Andy Slavitt, the acting director of the Centers for Medicare and Medicaid Services, said the agency is taking back grant money that states misused for operations costs and works to prevent states from receiving grants when they shouldn’t.
“What I can tell you today is that all of the exchanges are functioning, serving the members of their states, communities, and all of them have run into their share of challenges,” Slavitt said. “None of this was easy. Some of them bigger challenges than others, but there are some that are very successful.”

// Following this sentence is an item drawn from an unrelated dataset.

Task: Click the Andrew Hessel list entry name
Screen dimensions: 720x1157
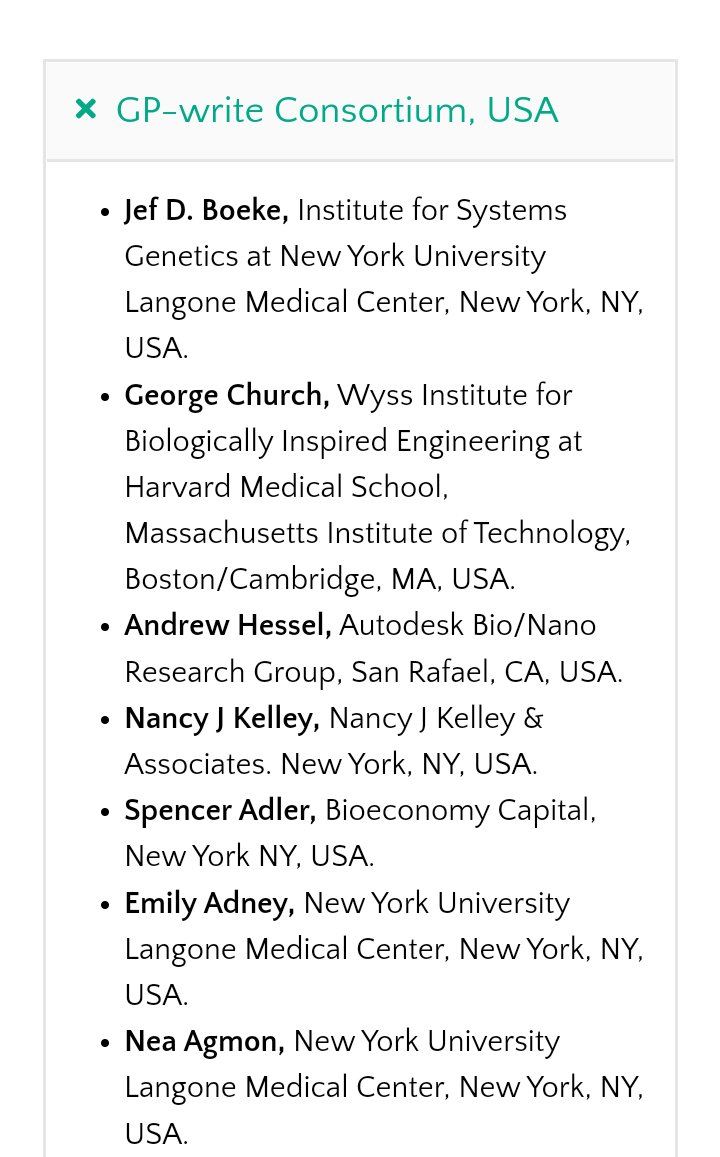Action: (x=227, y=626)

Rep. Marsha Blackburn (R-Tenn.) and other lawmakers pointed to a September Government Accountability Office report that found none of the state exchanges had met the desired outcomes envisioned by CMS. Republicans also sought more details on consequences for states that experimented with a state exchange model and then shifted to the federal exchange.
Five states have faced major IT challenges setting up their state-based exchanges, Slavitt said. Two remained as state exchanges and three now use the federal exchange platform. CMS does not give money to states to fix IT problems, he said.

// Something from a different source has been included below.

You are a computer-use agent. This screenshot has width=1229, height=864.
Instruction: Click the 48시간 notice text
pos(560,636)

Rep. Tim Murphy (R-Penn.), chairman of the Subcommittee on Oversight and Investigations, said he was concerned by there being few consequences for states that launch exchanges and then have to transition to the federal exchange.

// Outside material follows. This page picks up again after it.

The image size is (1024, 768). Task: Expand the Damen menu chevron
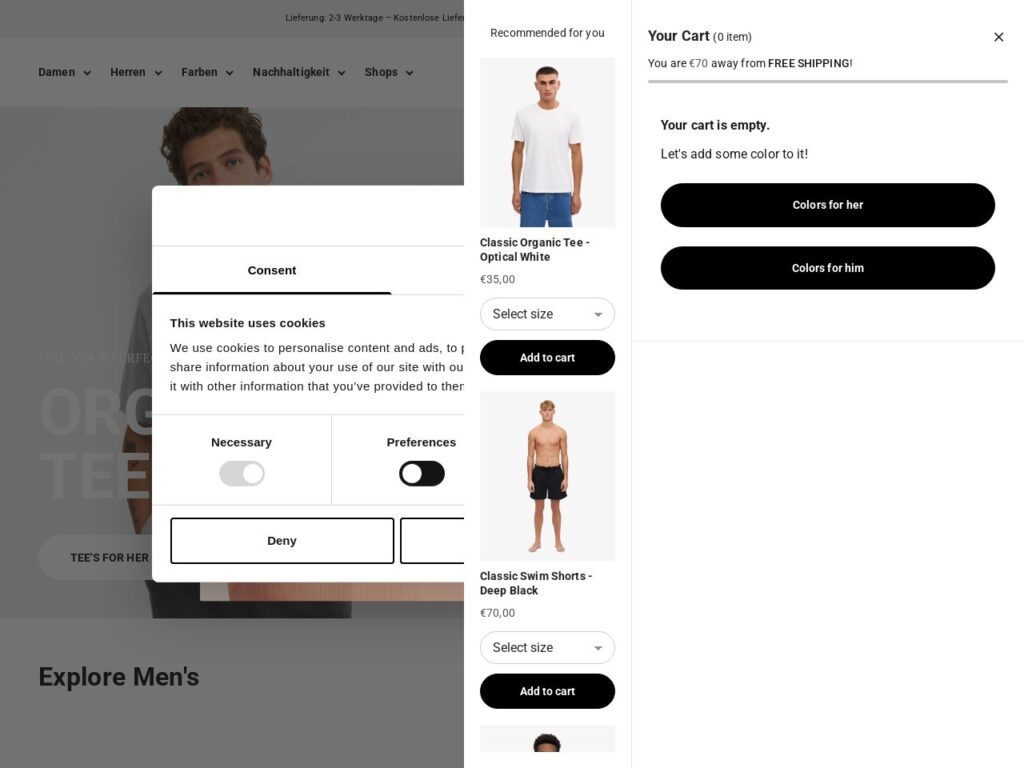click(x=87, y=73)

“If there are no consequences, that’s part of the problem,” he said.
In the hearing, Slavitt also addressed New York’s failed HealthRepublic co-op, and told Rep. Chris Collins (R-NY) that the agency wouldn’t guarantee doctors and hospitals in New York would be repaid by the co-op.
He also praised Kentucky’s health insurance exchange, Kynect. Republican Gov. Matt Bevin is being sworn in as governor after campaigning on a promise to shut down the exchange. Slavitt said Kentucky officials had done “a great job,” but if Bevin shuts down the state exchange, the agency would be willing to support the state.
Still, Rep. John Yarmuth (D-Ky.) said he was concerned that millions of dollars could be spent to shut down what most consider a successful exchange. He pointed out that consumers would be subject to an additional charge for purchasing insurance on the federal exchange in the state.
“So shutting down Kynect will either raise health insurance premiums or drive insurers out of the market,” Yarmuth said.